Pour Olivier Cahn, chercheur associé au Centre de recherche sociologique sur le droit et les institutions pénales du CNRS, cette dichotomie entre les engagements internationaux de la France et le rendu de sa justice ordinaire est éminemment politique. « Certains juges français se sont jusqu’à présent montrés soucieux d’éviter qu’il puisse y avoir des procédures contre des Français ayant commis des exactions pendant les guerres coloniales, estime-t-il. Sans cette jurisprudence, on aurait pu envisager, comme l’ont fait les Argentins, que les disparitions forcées sont des crimes imprescriptibles. »

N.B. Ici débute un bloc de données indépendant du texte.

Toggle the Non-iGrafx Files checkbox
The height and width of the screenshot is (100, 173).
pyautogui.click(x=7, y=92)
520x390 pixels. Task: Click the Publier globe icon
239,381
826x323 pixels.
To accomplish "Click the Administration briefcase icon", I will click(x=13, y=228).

Le 8 septembre, des enseignants-chercheurs de l’Institut des Hautes Études de l’Amérique latine – où Mario Sandoval a donné des cours de relations internationales entre 1999 et 2005 –, ont adressé une lettre à la cour d’appel de Versailles pour lui demander d’autoriser son extradition. « Nous déplorons que M. Mario Alfredo Sandoval, ayant joui d’une complète impunité après la chute de la dictature, ait été amené par le passé à enseigner à l’Iheal en tant qu’intervenant extérieur, écrivent-ils. Ceci est contraire à toute l’histoire de l’Iheal, qui a accueilli de nombreux exilés de régimes autoritaires latino-américains et continue d’être un refuge contre toutes les persécutions. »

Le 22 mai, la famille d’Hernan Abriata avait également remis une lettre à l’ambassadeur français à Buenos Aires, demandant à Emmanuel Macron d’intercéder pour que Mario Sandoval réponde aux accusations à son encontre devant la justice argentine. D’autres pays européens abritant des tortionnaires présumés sont allés dans ce sens. En 2010, l’Espagne extradait l’ex-pilote de l’armée Julio Poch, soupçonné d’avoir participé aux tristement célèbres « vols de la mort » lors de la dictature de Videla. Madrid n’avait pourtant inscrit dans son code pénal l’imprescriptibilité des crimes contre l’humanité qu’en 1996, deux ans après la France.